__GIVEN REQUEST__
Collect every line of the records below that contains the string "image".

Element lookup records
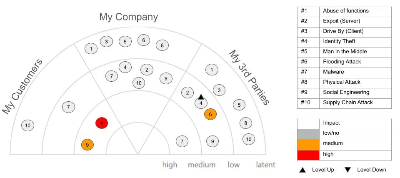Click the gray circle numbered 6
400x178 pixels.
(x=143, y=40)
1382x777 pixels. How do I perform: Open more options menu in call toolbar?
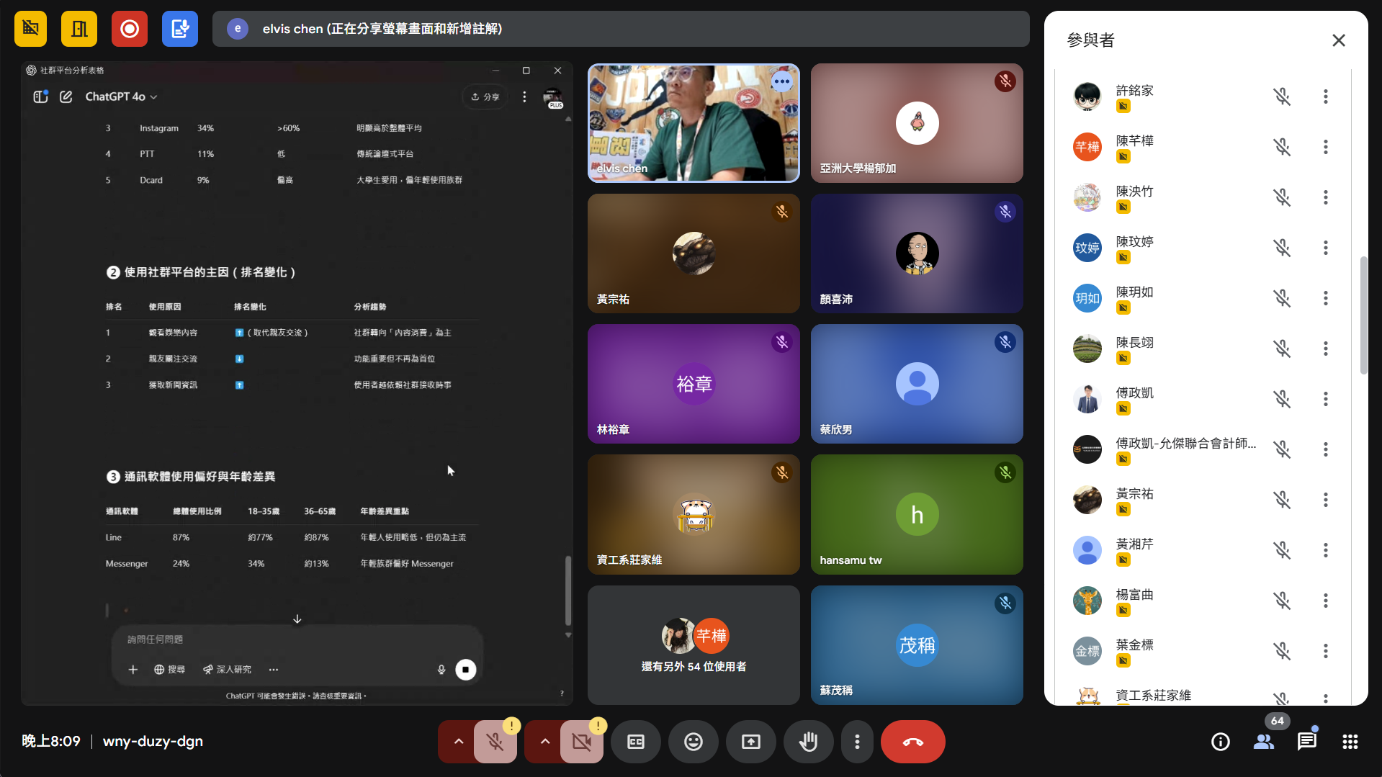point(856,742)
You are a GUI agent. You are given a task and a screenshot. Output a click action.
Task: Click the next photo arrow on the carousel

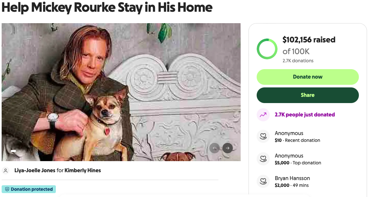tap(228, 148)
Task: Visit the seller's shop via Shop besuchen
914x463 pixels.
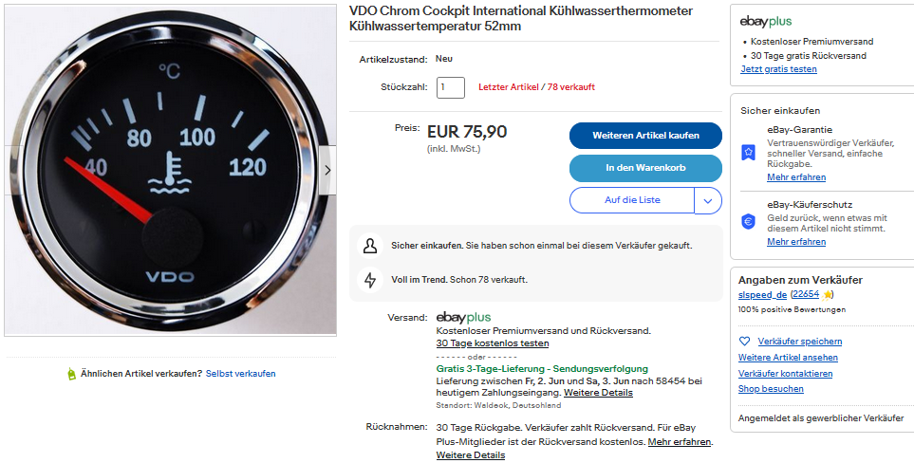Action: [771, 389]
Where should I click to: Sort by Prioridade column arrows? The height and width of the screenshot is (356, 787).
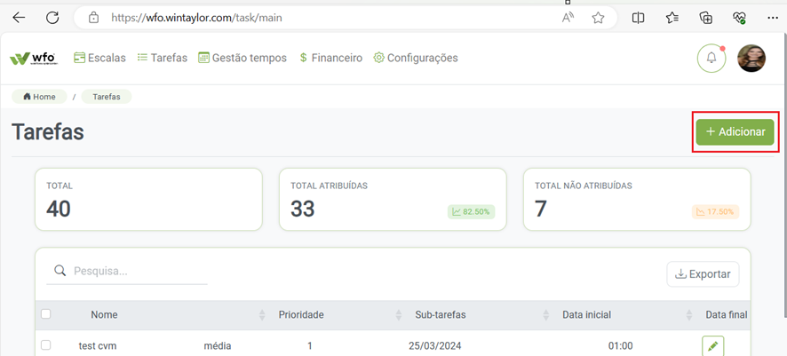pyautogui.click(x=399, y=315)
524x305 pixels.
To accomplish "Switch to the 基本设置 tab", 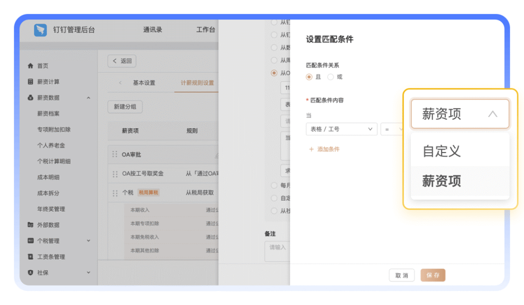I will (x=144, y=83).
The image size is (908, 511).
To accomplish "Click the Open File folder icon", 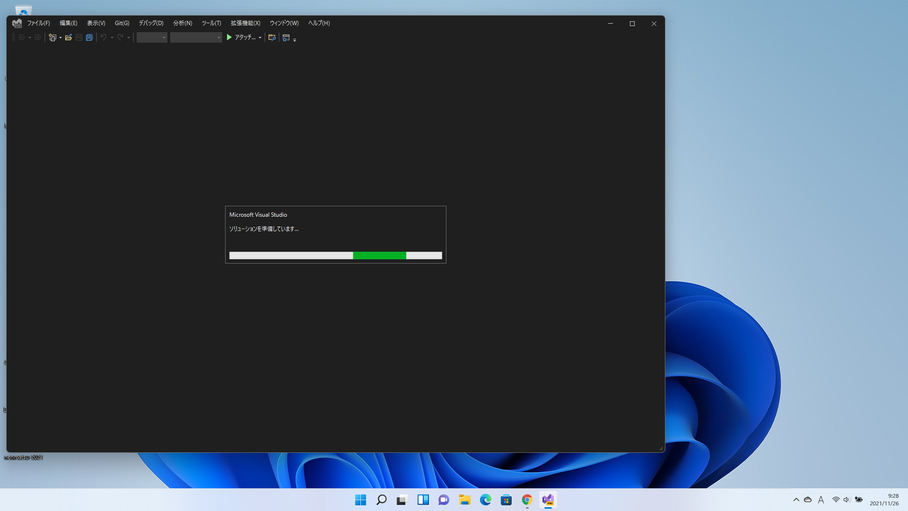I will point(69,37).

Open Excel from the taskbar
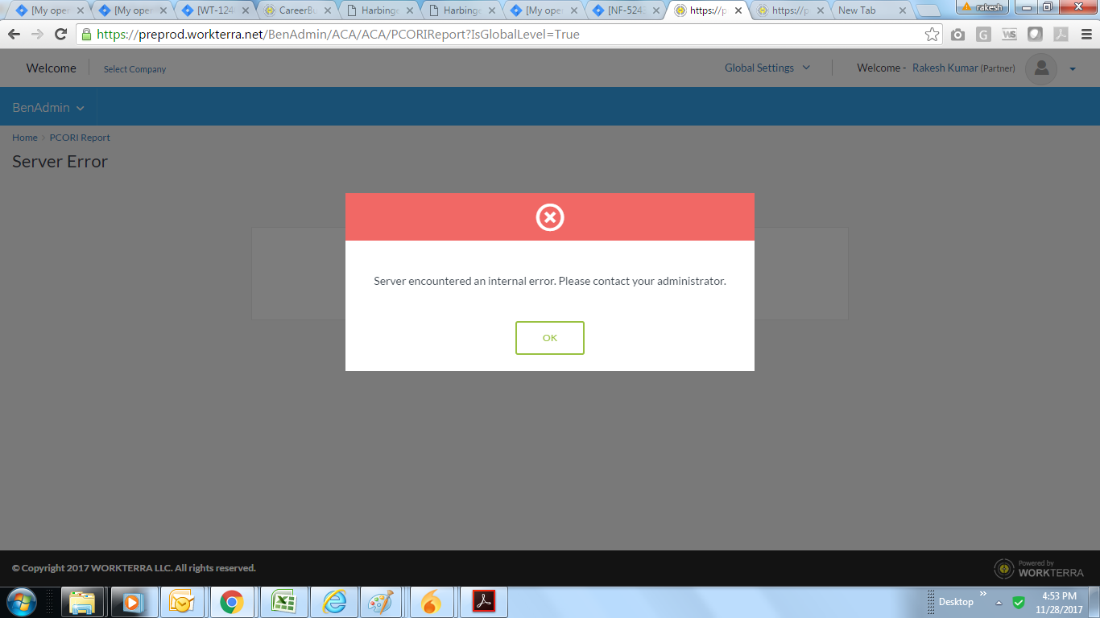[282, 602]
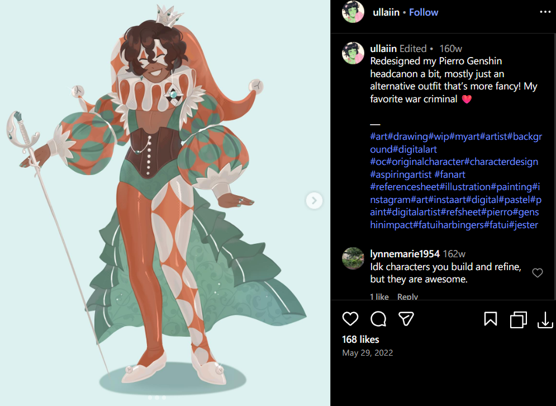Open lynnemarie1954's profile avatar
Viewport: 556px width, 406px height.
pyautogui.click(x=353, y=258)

---

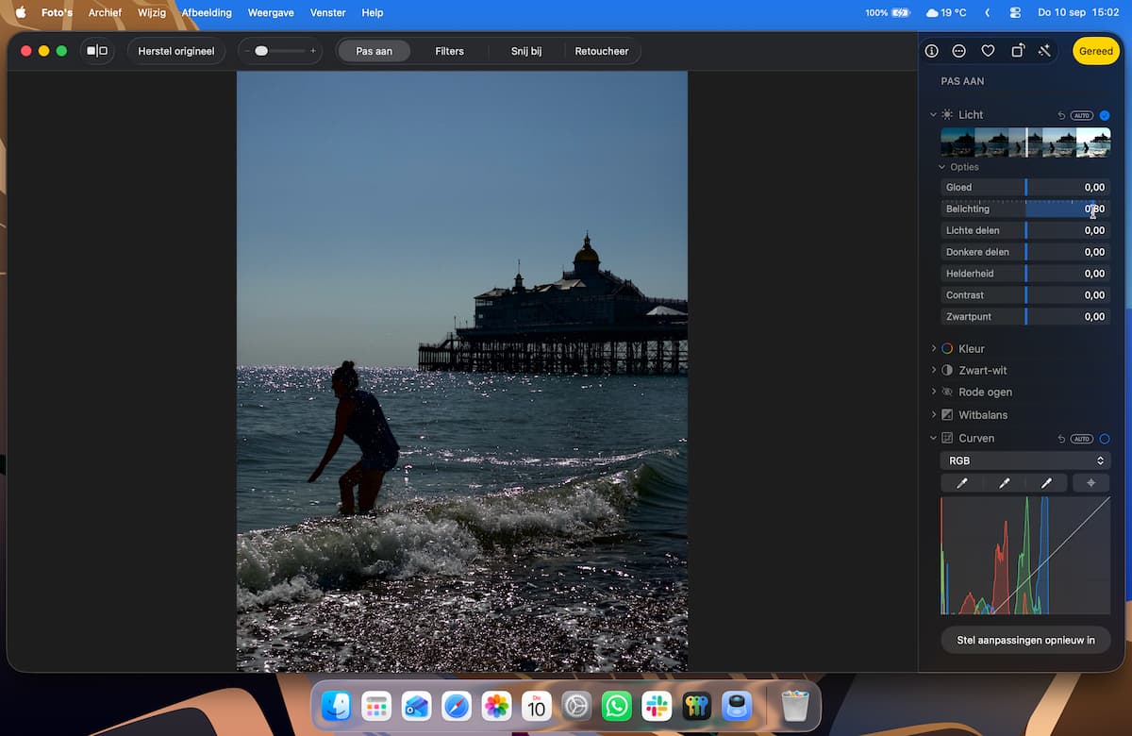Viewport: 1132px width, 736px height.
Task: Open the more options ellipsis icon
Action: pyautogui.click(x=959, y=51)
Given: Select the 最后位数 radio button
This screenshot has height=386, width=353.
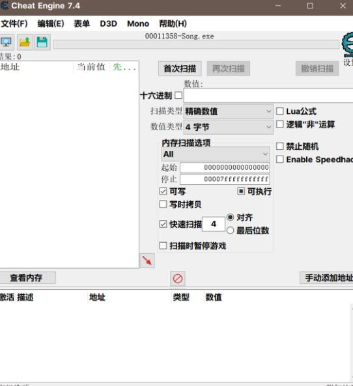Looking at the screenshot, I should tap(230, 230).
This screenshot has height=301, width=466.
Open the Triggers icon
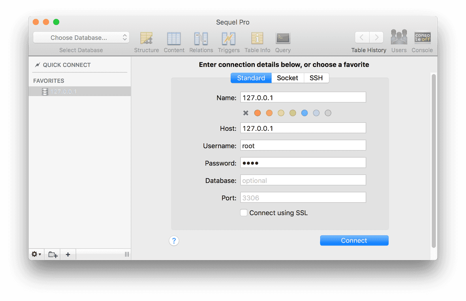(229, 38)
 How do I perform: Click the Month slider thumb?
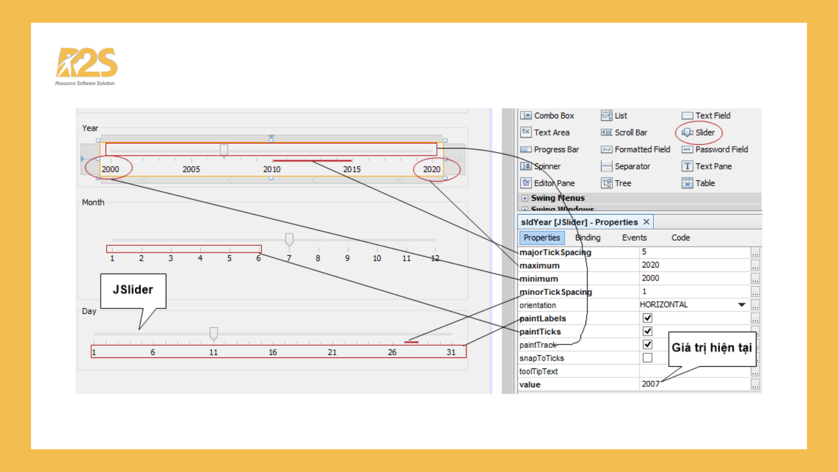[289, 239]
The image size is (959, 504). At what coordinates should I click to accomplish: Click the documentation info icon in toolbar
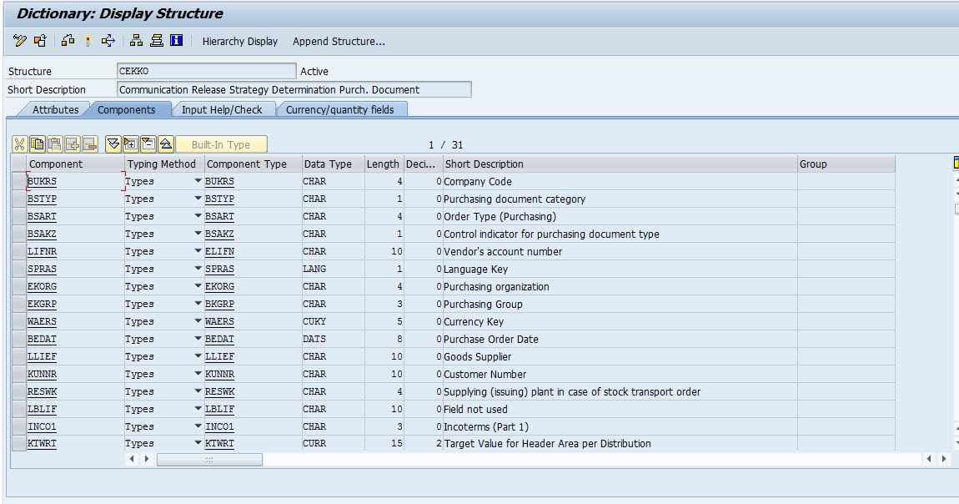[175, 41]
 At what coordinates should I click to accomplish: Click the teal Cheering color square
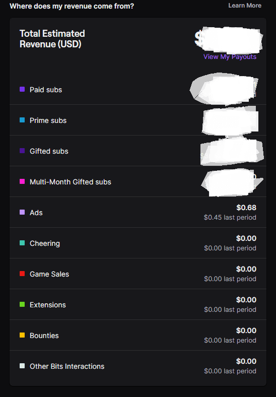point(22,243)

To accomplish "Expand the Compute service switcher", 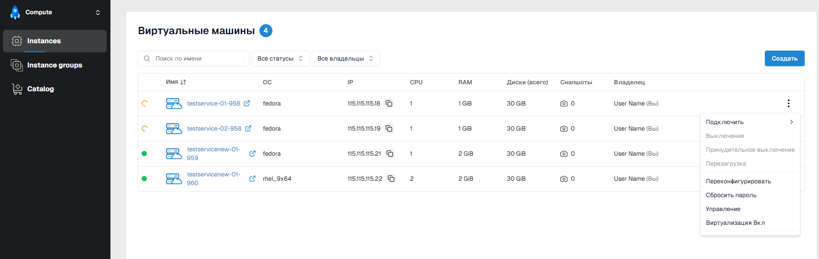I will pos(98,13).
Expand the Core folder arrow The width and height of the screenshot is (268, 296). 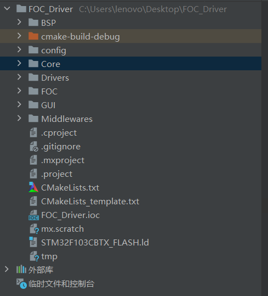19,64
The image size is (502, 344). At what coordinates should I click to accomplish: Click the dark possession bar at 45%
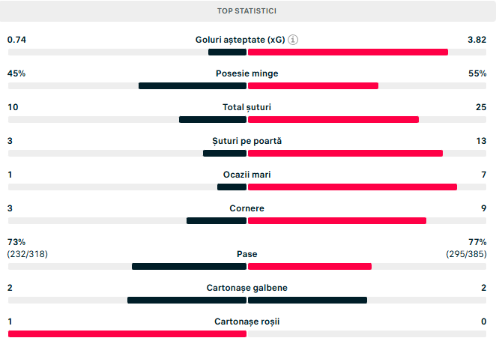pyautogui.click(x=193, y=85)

...

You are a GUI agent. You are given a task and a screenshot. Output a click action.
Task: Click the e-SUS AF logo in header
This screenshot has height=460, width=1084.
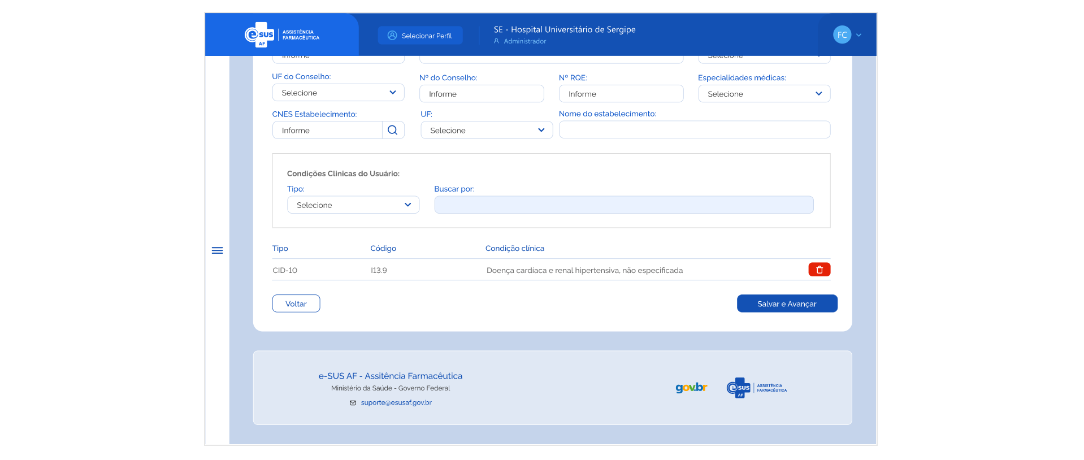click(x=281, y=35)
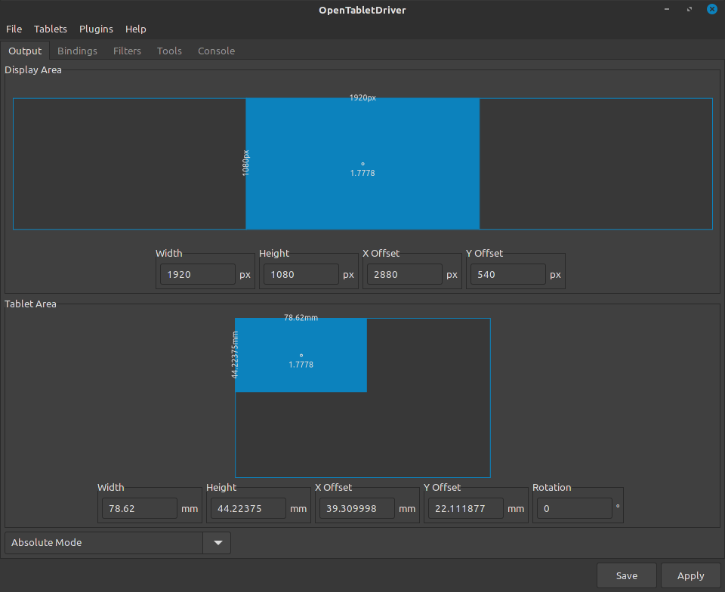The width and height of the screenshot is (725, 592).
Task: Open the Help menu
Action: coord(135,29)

__RESPONSE TO THE EXERCISE__
The image size is (908, 511).
The image size is (959, 504). At what coordinates should I click to accomplish: Click the documentation info icon in toolbar
The image size is (502, 344). At what coordinates should I click to accomplish: Click the dark possession bar at 45%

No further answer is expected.